Für die Republikaner war der Bericht Hurs Anlass zur Feststellung, dass Biden "untauglich" für das Weiße Haus sei. Denn die Begründung des Sonderermittlers laute, das Gedächtnis des Präsidenten habe so erhebliche Einschränkungen gehabt, dass die Justiz Geschworene nicht davon überzeugen könne, dass der Präsident mit Absicht gehandelt habe. "Ein Mann, der nicht in der Lage ist, für den falschen Umgang mit Verschlusssachen zur Rechenschaft gezogen zu werden, ist sicherlich für das Oval Office ungeeignet", befand die republikanische Führungsspitze im Repräsentantenhaus - auch unter Kritik daran, dass das Justizsystem mit zweierlei Maß messe.
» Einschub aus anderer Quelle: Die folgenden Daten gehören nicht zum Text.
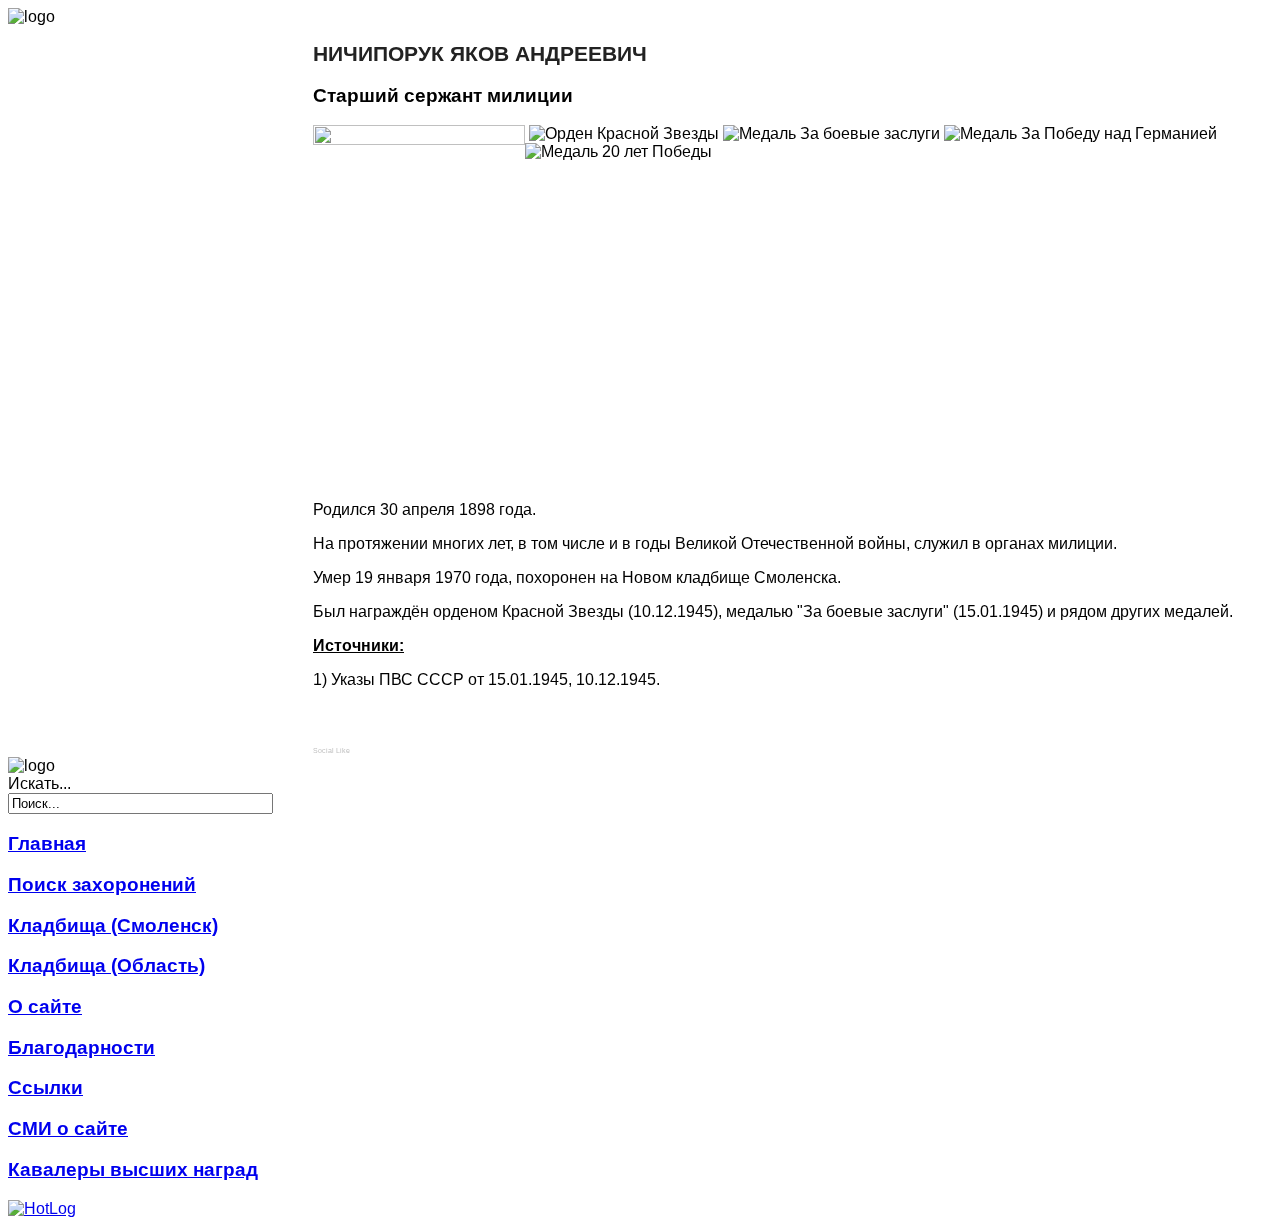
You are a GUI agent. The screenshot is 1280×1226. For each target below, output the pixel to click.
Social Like (331, 750)
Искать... (39, 783)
In dem Bericht heißt es, dass keine Anklage gegen Biden erhoben werde, dieser aber absichtlich als Privatmann Verschlusssachen aufbewahrt habe. Der Bericht bezieht dabei Stellung zu Bidens geistiger Verfassung. Ende 2022 waren Verschlusssachen aus Bidens Zeit als Vizepräsident an verschiedenen Orten entdeckt worden, unter anderem in privaten Büroräumen in der Hauptstadt Washington sowie im Haus Bidens in Wilmington im Bundesstaat Delaware. Sein republikanischer Amtsvorgänger Donald Trump muss sich für seinen Umgang mit Dokumenten vor Gericht verantworten.